Given records>

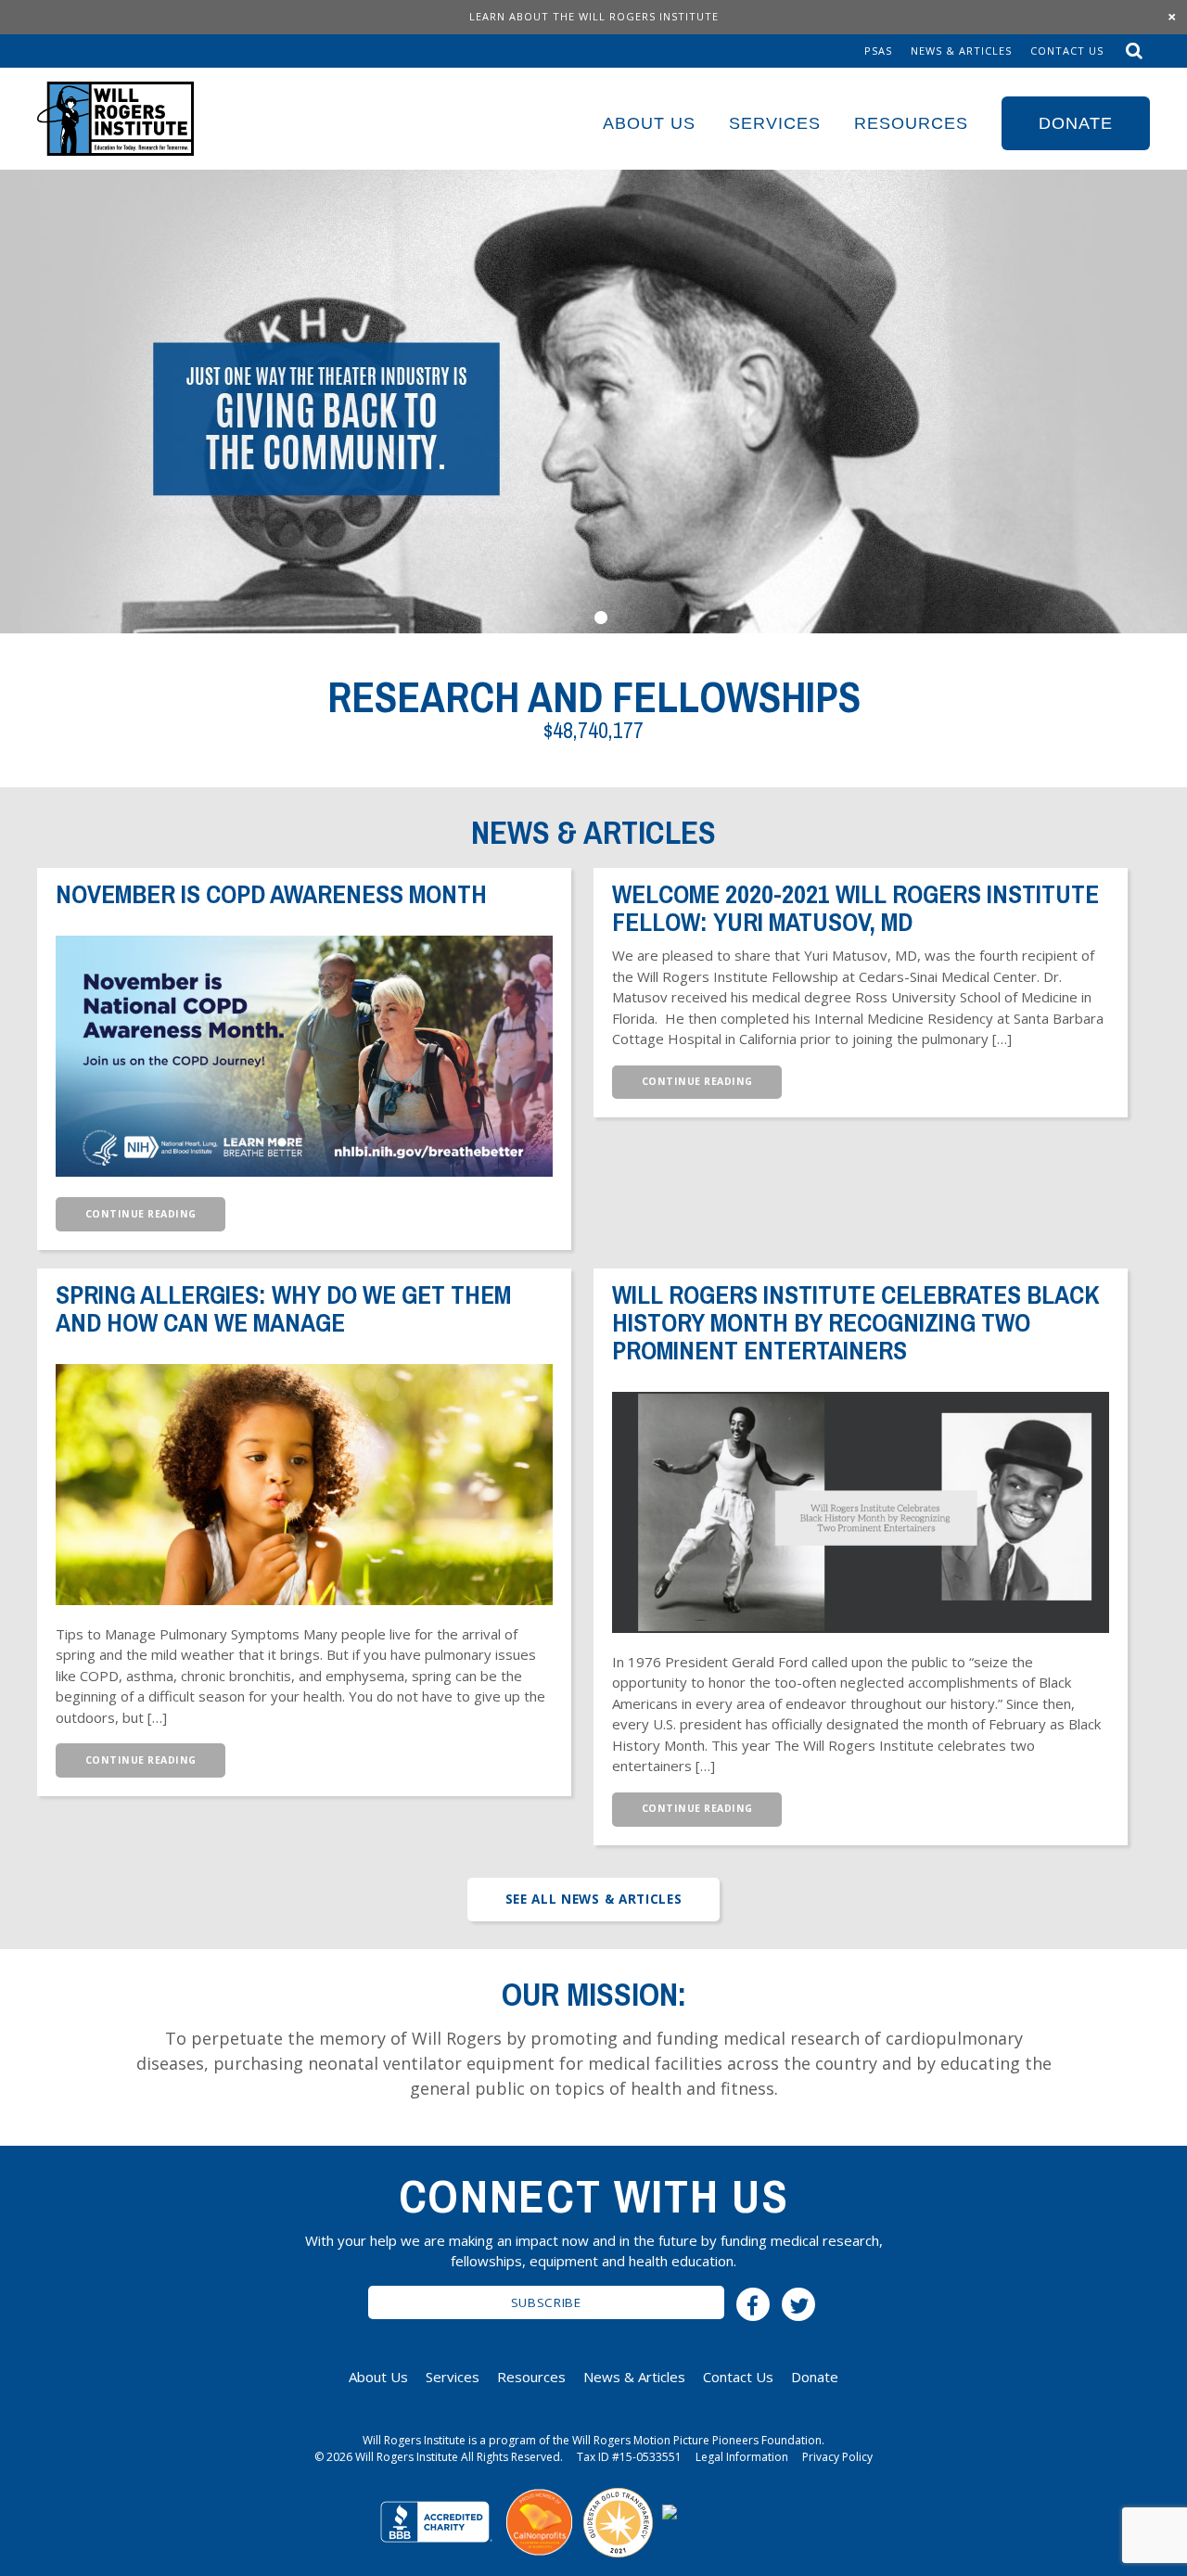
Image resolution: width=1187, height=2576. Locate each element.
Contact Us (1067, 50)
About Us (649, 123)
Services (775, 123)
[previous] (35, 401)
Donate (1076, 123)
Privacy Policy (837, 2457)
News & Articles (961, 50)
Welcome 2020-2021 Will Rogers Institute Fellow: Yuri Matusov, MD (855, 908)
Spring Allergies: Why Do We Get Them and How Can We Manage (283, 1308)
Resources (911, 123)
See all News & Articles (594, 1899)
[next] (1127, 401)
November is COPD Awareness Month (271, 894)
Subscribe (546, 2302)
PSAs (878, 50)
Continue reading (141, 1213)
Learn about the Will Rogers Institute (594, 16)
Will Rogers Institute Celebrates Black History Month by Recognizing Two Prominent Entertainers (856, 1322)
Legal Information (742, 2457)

Description of the task> Your task is to copy exactly, and only, the lines from the line with "Privacy Policy (837, 2457)" through the last line of the entries, both included.

Response for this exercise>
Privacy Policy (837, 2457)
News & Articles (961, 50)
Welcome 2020-2021 Will Rogers Institute Fellow: Yuri Matusov, MD (855, 908)
Spring Allergies: Why Do We Get Them and How Can We Manage (283, 1308)
Resources (911, 123)
See all News & Articles (594, 1899)
[next] (1127, 401)
November is COPD Awareness Month (271, 894)
Subscribe (546, 2302)
PSAs (878, 50)
Continue reading (141, 1213)
Learn about the Will Rogers Institute (594, 16)
Will Rogers Institute Celebrates Black History Month by Recognizing Two Prominent Entertainers (856, 1322)
Legal Information (742, 2457)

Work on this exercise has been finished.